A powder from a quenched Aluminum alloy with a content of 65% by weight Aluminum, 10% by weight manganese and 25% by weight silicon was manufactured and used to form a Corrosion protection layer in the manner described sprayed onto the surface of a cast iron pipe. In this case the silicon content was above the range according to the invention, so that the coating became brittle and the corrosion protection effect of Coating deteriorated. At a Salt water test failed after 960 hours Rust formation can be observed. The yield at Spraying dropped to 27%.  

Comparative Example 7

A powder from a quenched Aluminum alloy with a content of 50% by weight Aluminum, 30% by weight manganese and 20% by weight silicon was manufactured and used to form a Corrosion protection layer in the manner described sprayed onto the surface of a cast iron pipe. In this case, the manganese and the Silicon content above that of the invention Range, so that the coating as in the Comparative Examples 5 and 6 became brittle and themselves the corrosion protection properties deteriorated. In a salt water test, a test was carried out after 1200 hours Rust formation observed. The yield when spraying dropped to 22%.

Comparative Example 8

A powder from a quenched Aluminum alloy with a content of 60% by weight Aluminum, 20% by weight manganese and 20% by weight magnesium was manufactured and used in the manner described Formation of a corrosion protection layer on the Sprayed surface of a cast iron pipe. In In this case the magnesium content was above the range according to the invention, so that the coating became brittle and the Corrosion protection properties deteriorated. At a salt water test became one after 2160 hours Rust formation observed.
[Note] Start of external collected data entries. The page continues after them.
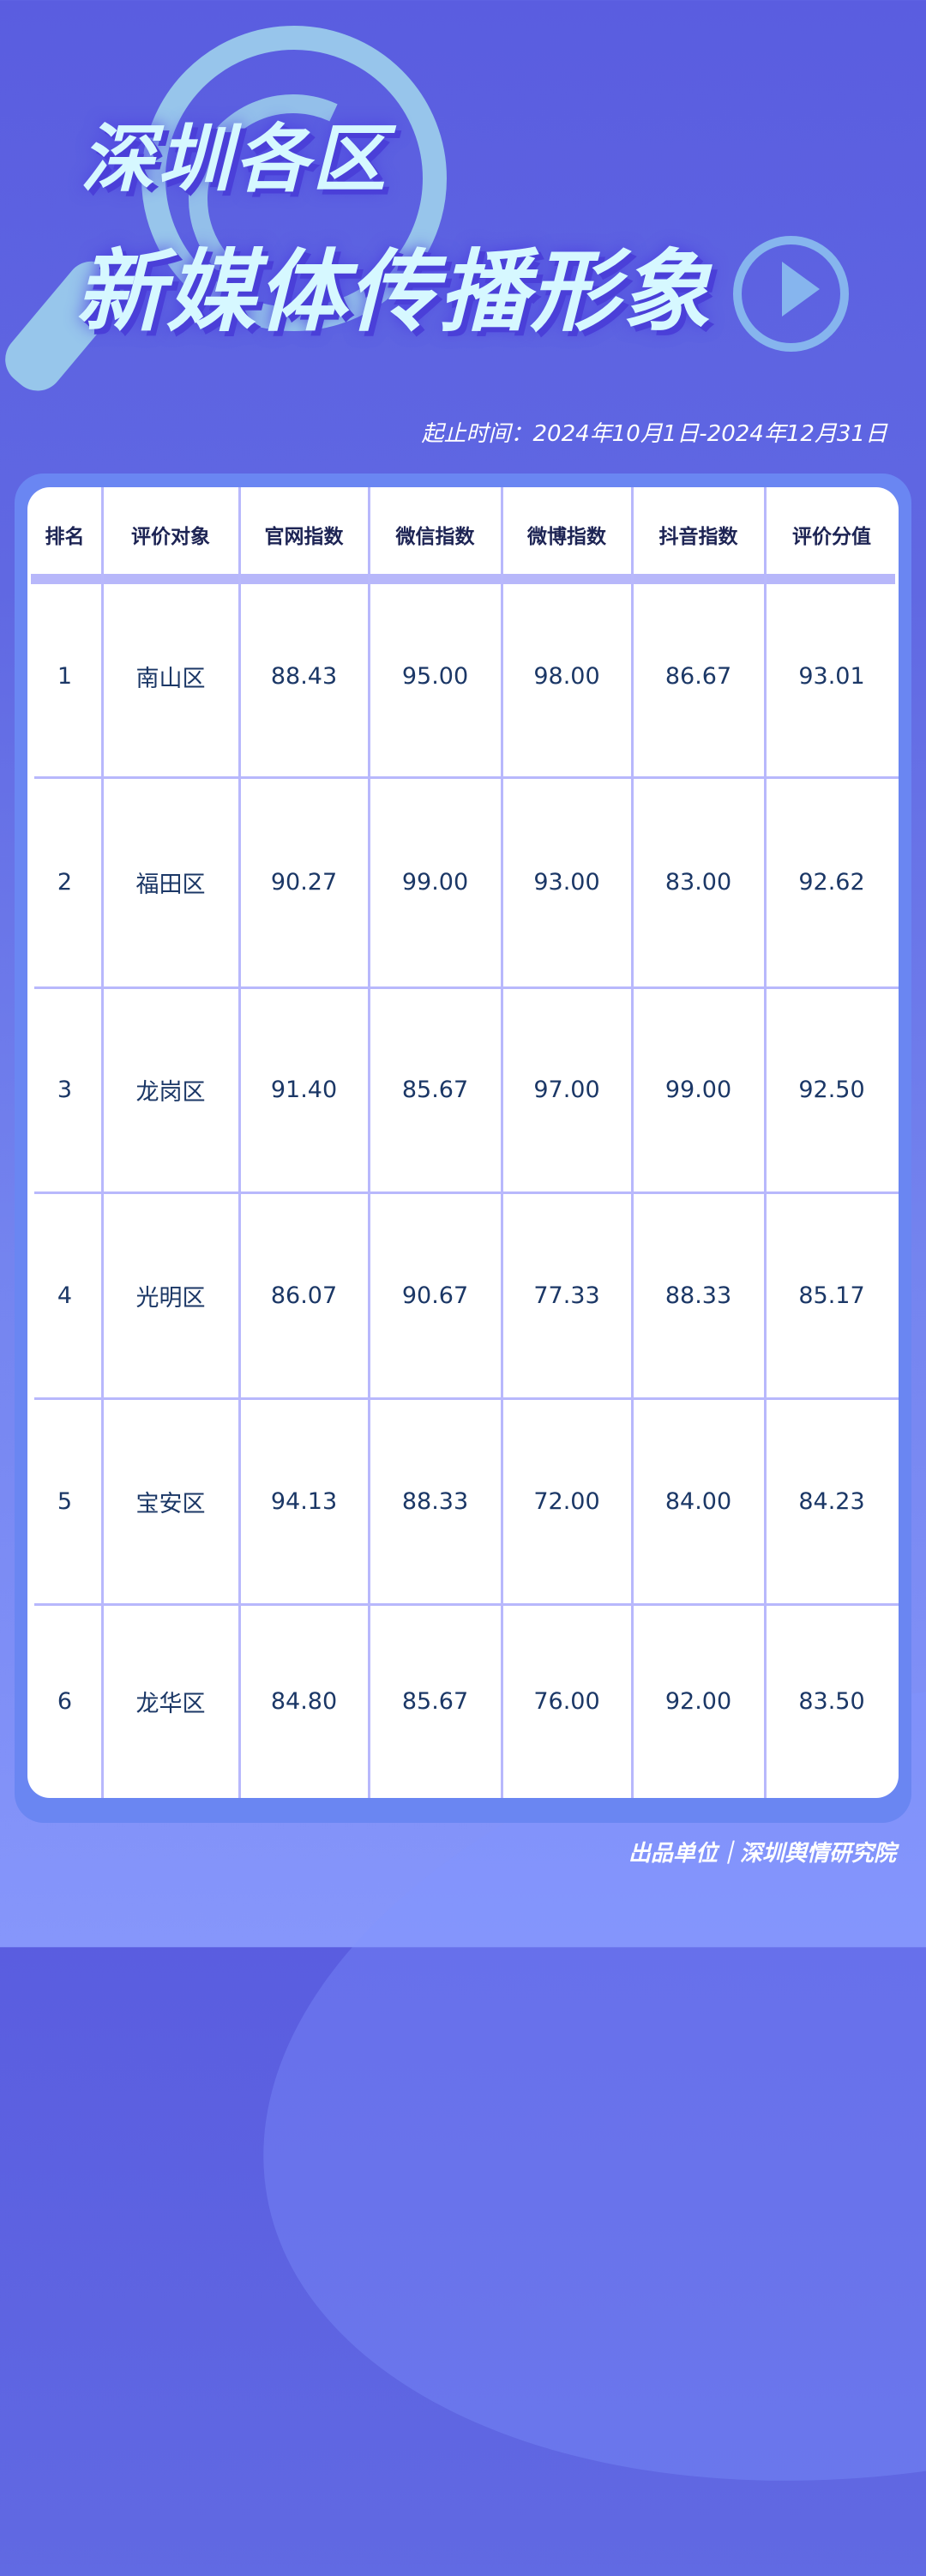  What do you see at coordinates (566, 1701) in the screenshot?
I see `cell-weibo-index: 76.00` at bounding box center [566, 1701].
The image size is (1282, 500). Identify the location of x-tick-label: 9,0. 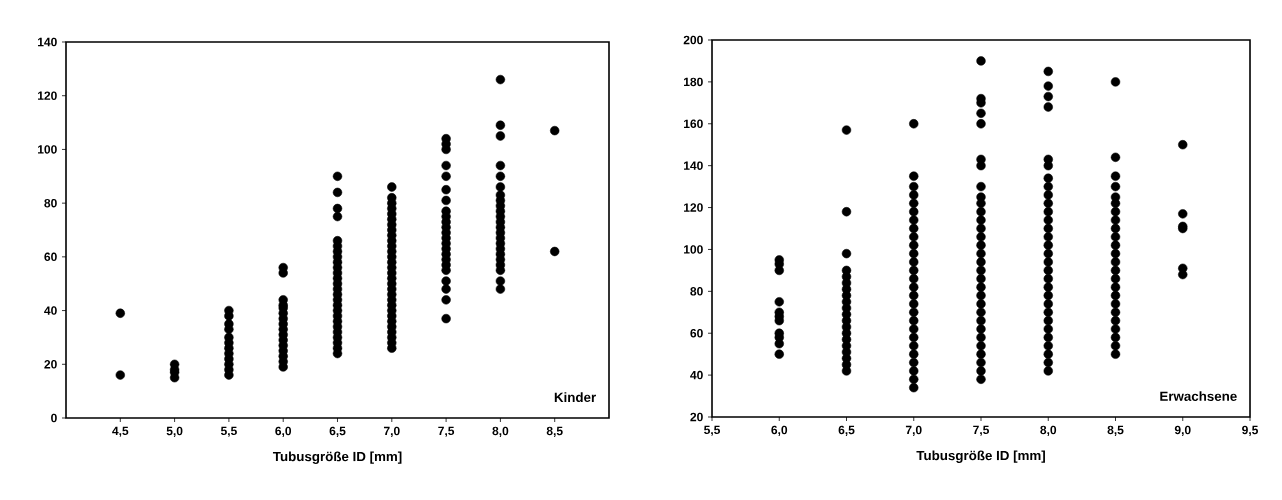
(1182, 430).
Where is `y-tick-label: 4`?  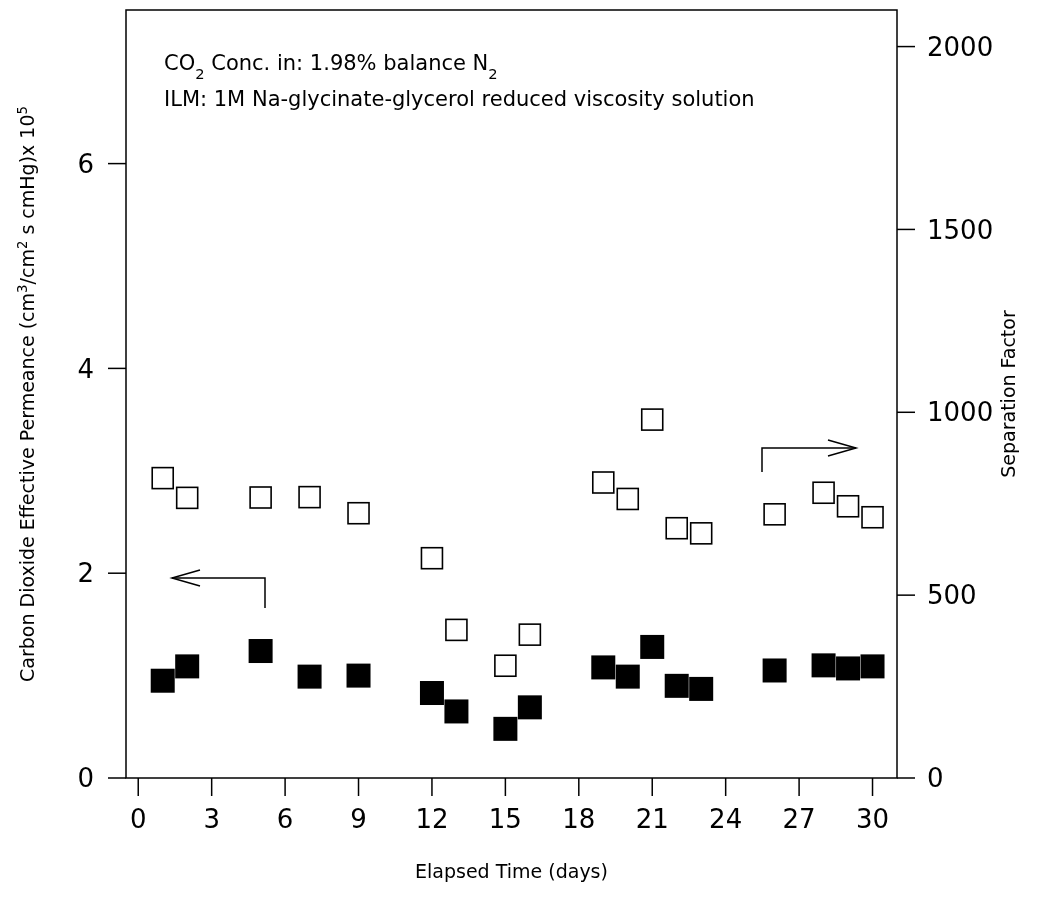 y-tick-label: 4 is located at coordinates (86, 368).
The yield when spraying dropped to 28%.

Claims (5)

1. Surface-treated cast iron pipe, which has a coating on its surface for protecting the iron material from corrosion, characterized in that a layer of an aluminum alloy is provided as a coating for protection against corrosion, the manganese content being 5 to 25% by weight and the remaining portion of aluminum is formed, the manganese being present as an oversaturated solid solution in an aluminum phase. 2. Surface treated cast iron pipe after Claim 1, characterized records that the coating for Protection against corrosion in addition to manganese from 0 to 15% by weight of silicon and / or magnesium has, and the rest of aluminum is formed, the aluminum alloy so the manganese and silicon are present and / or the magnesium as solid supersaturated Solution in the aluminum phase. 3. Method of treating the surface of a Cast iron pipe to protect against corrosion, at which the pipe is on its surface Iron material has a coating to protect it from Has corrosion, ge indicates that on the surface of the iron material of the pipe thermally one quenched aluminum alloy sprayed on is, which contains 5-25 wt .-% manganese and the rest of aluminum is formed, the manganese as  supersaturated solid solution in one Aluminum phase is present. 4. The method according to claim 3, characterized characterized that the Aluminum alloy in addition to manganese from 0-15% by weight of silicon and / or Magnesium, and the rest of Aluminum is formed, the Aluminum alloy is present so that the manganese and the silicon and / or the magnesium as solid supersaturated solution in the aluminum phase available. 5. The method according to claim 3 or 4, because characterized by that the aluminum alloy by flame spraying or Plasma spraying on the surface of the Cast iron pipe is applied.